Blogs in this series

Life in Culebrón is a very British view of life in a small village in Alicante province, my experience of Spain, of Spaniards and sometimes of the other Britons who live nearby. The tabs beneath the header photo link to other blogs written whilst I was living in other parts of Spain, to my articles written for the now defunct TIM magazine and to my most recent photo albums.

Monday, March 20, 2017

And may God have mercy upon your soul

The last time I was in France I was holidaying in Cataluña. It was the sign that said 20 kilometres to France or something that drew us there. Ah, the gay abandon of it all, the sweet adventure of crossing an international frontier just because we could. Free spirits and all that.
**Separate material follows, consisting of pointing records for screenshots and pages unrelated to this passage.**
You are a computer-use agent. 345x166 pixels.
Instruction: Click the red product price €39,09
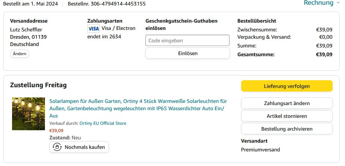coord(56,130)
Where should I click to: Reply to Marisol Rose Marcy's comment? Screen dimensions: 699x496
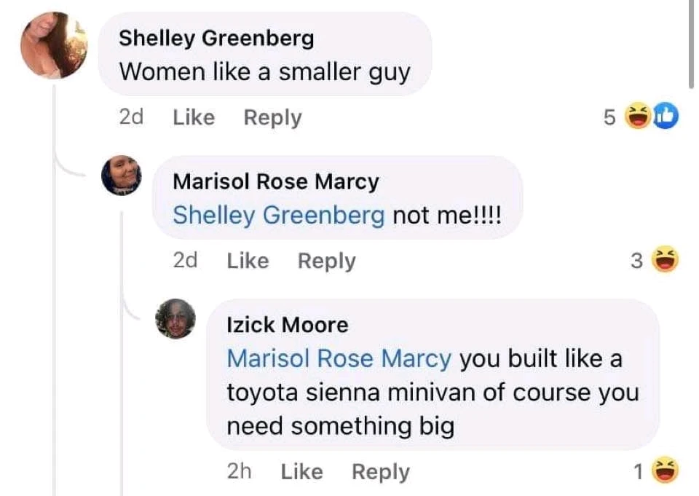point(326,261)
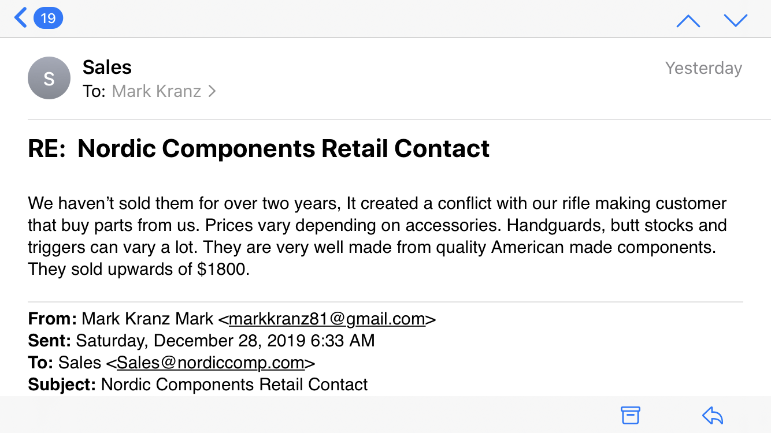Show previous message with up arrow
Screen dimensions: 771x433
[688, 21]
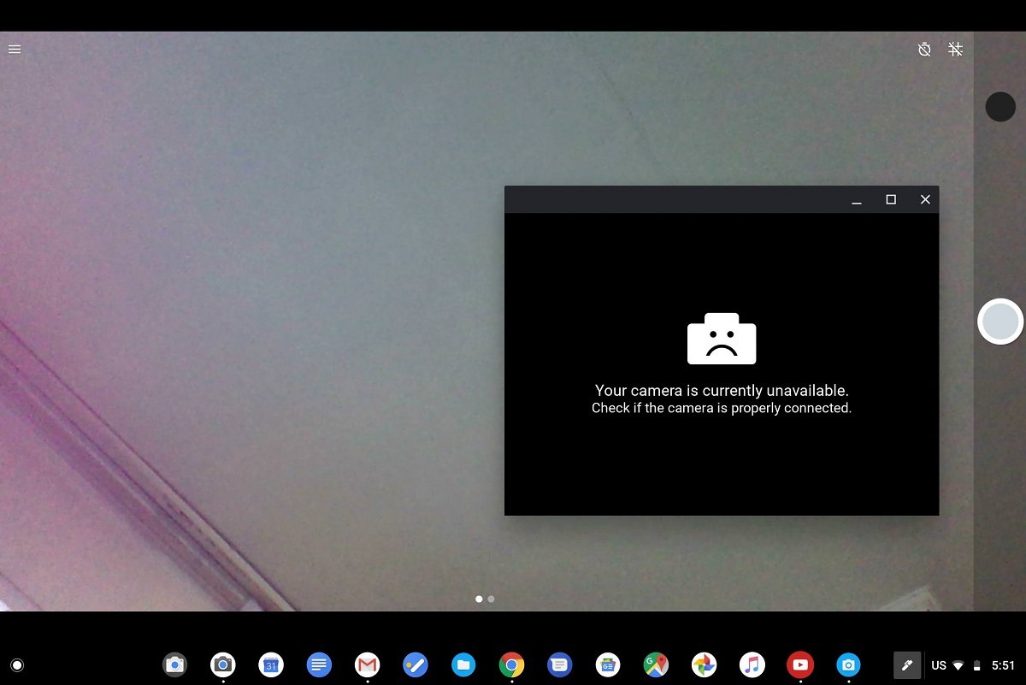This screenshot has width=1026, height=685.
Task: Launch Google Calendar from the shelf
Action: pyautogui.click(x=271, y=664)
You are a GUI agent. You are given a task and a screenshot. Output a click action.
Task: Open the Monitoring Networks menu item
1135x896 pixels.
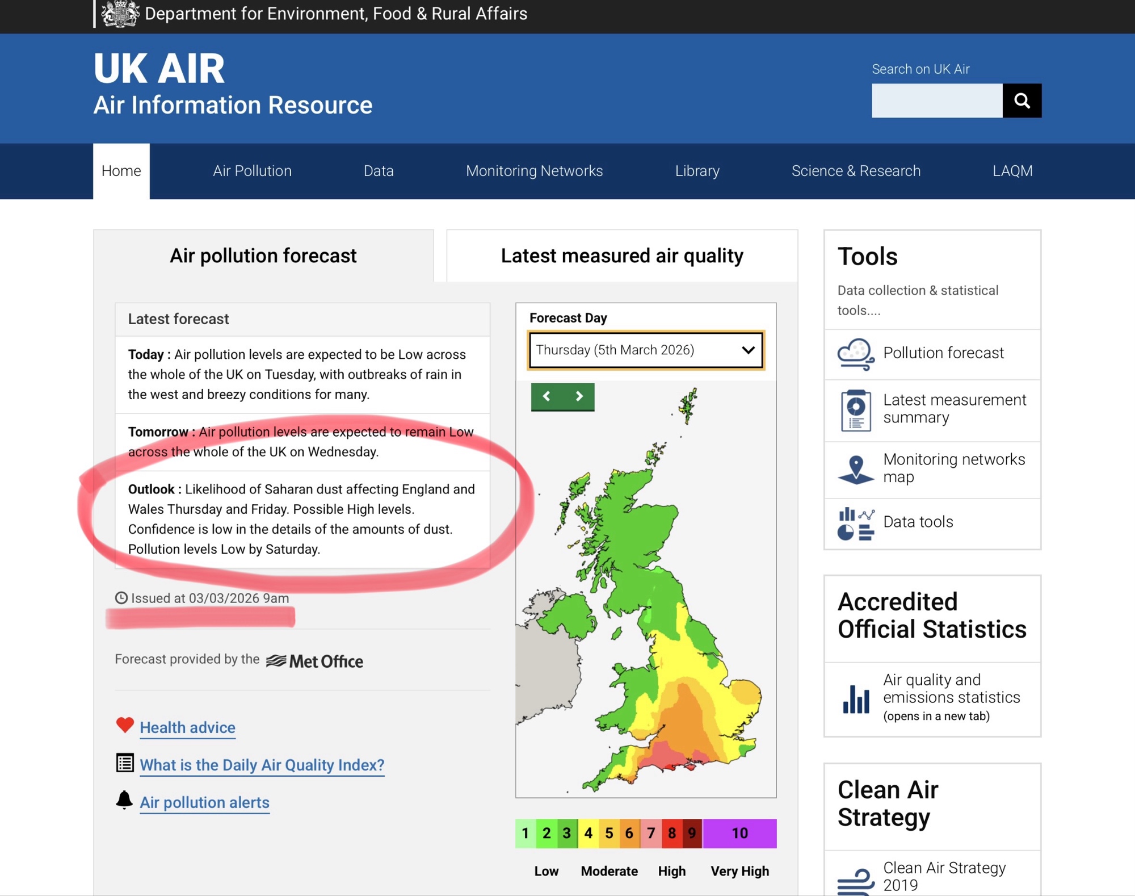coord(534,171)
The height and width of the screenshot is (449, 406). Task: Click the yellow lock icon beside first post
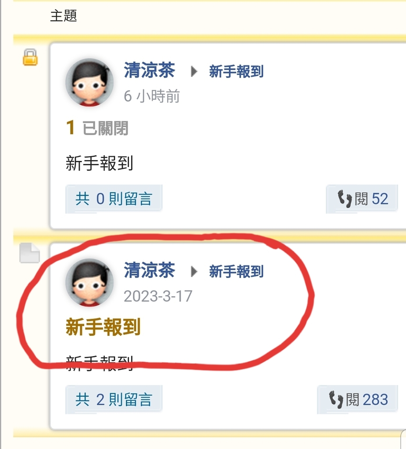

So last Friday I got a speeding ticket from France written in Spanish. Some French traffic camera seems to think I was there on Christmas Eve 2016. Actually I was in Villena and so was the Mini. I bought a bottle of Laphroaig for me and a bottle of wine for Maggie as a Christmas treat. I paid with a credit card. The credit card bill is now one of my few bits of evidence that I was in Spain.

At first I thought the ticket was a scam but a bit of asking around and a bit of checking some websites and it seemed real enough. A 68€ fine or 45€ with a discount for quick payment. I have 45 days from the issue of the ticket to appeal.

The paperwork was pretty good; details of what and how and why, methods to get a copy of the photo and various "modes" of appeal. The website was in several languages and both the paperwork and the website suggested that nearly everything could be done online. Paying the fine went from cash and credit cards to paying via a mobile phone app and a Google Play account.

When I got into the detail of the paperwork the website and documentation began to look less good. Basically unless I had certain pieces of paper I would have to make a deposit of 68€ to contest the ticket. I rang the service centre in France and spoke to someone in English. She said it was easy. Go to the police, report that my number plates had been usurped (A bit like Richard III and Henry VII) and then send them the scanned report via the website and Robert est ton oncle. I went to the Guardia Civil. "We can't give you any paperwork because how do we know the plates have been usurped?" "You need to get a copy of the photo - it'll either be a mistake or if it is real then we can give you paperwork". "Anyway, it's easy without us," said the Guardia officer, "just fill in the form bim, bam, tell them you weren't there and Robert será tu tio". I rang the French service centre again. "If I just pay the fine do I get points on my licence?" The man, it was a man this time, said he would advise against paying up because if someone had copied my plates I could expect fine after fine after fine. I see the logic but I don't know how that will work practically - how will paying stop the speed cameras generating tickets? He did tell me though that my defence was Mode 1 on the form. He said I didn't need to send money to make the appeal. He was wrong. For a Mode 1 appeal I needed the paperwork from the Guardia. Without paperwork it's a Mode 3 appeal. Actually it didn't matter anyway. After hours of preparing documents, scanning other documents and reducing them in size so they would fit onto the French website I finally pressed the send button. "Erreur" said the site. It was one of those websites where after each failed attempt you need to go back to the very first step. I tried with different browsers, different document sizes, different labels on the documents. I gave up.

I asked my insurance company - insurance companies in Spain often "deal with" speeding tickets - if they could help and I sent them all the scanned paperwork. They, rang me back. They only deal with stuff in Spain so they couldn't help but the legal department pointed out that my paperwork probably proved that I was in Spain but it didn't prove the car was. They thought the chances were that the speeding ticket would hold up in court and I would be found guilty.

I turned my attention to getting a copy of the photo. If it wasn't my registration number, if it wasn't the car or it wasn't me I might not have to prove the nearly impossible that neither the car nor I were in France. That had to be done by ordinary post. It needed lots of copied documentation of course. I went to the post office to post it before work but, after waiting in the queue for thirty minutes, I gave up, stuck all the stamps I had on the envelope and hurled it into the post box. 

I've spent this weekend occasionally trying to get the documentation to load to the website but, eventually, I gave up and collected it all together in an envelope. I paid the 68€ to lodge an appeal online. I notice that there are three possible decisions on appeal: I may end up paying the original fine because I didn't prove my case, I may end up with the fine increased by 10% for wasting the court's time or they may exonerate me. In the last case I have to write to ask for my deposit to be refunded - the refund is not automatic. And the cost of posting the bundle of documents by registered post was another 13.25€.

My guess? They decide I was in France and it costs me 68€.